What you write should be the line containing "Click the Villarreal club badge" followed by every line after it to the end of the listing, exactly as given, and nothing more.

'''

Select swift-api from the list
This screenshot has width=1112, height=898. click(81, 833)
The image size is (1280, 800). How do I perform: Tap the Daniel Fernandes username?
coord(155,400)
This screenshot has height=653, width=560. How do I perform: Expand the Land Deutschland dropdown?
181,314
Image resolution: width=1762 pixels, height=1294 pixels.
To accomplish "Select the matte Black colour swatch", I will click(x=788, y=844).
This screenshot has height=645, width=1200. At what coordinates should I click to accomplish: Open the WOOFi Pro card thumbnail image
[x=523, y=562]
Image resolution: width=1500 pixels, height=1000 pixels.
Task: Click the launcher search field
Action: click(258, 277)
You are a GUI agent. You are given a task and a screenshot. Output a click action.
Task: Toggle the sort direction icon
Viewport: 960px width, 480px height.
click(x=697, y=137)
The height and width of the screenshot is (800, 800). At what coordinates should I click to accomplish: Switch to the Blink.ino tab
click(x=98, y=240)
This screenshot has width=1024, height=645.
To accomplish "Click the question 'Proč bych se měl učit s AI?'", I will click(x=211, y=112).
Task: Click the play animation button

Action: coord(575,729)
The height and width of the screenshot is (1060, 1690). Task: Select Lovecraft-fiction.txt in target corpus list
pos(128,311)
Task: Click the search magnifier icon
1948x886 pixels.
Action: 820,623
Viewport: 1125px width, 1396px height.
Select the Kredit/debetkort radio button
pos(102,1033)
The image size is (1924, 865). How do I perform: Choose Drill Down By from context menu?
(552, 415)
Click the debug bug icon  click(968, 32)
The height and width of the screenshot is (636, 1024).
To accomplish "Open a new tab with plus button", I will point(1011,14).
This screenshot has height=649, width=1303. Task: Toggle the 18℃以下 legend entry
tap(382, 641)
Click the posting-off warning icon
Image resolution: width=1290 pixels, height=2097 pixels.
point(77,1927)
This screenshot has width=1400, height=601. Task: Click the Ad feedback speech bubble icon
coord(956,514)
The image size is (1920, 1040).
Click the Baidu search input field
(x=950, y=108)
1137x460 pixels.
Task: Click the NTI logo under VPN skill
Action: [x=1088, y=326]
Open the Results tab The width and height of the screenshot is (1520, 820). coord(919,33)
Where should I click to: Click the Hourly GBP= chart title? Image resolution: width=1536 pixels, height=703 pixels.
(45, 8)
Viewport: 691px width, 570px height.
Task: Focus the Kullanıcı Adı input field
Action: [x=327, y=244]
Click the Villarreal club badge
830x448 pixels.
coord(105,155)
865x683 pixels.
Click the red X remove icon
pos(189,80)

'''

Written response:
Click the Villarreal club badge
830x448 pixels.
coord(105,155)
865x683 pixels.
Click the red X remove icon
pos(189,80)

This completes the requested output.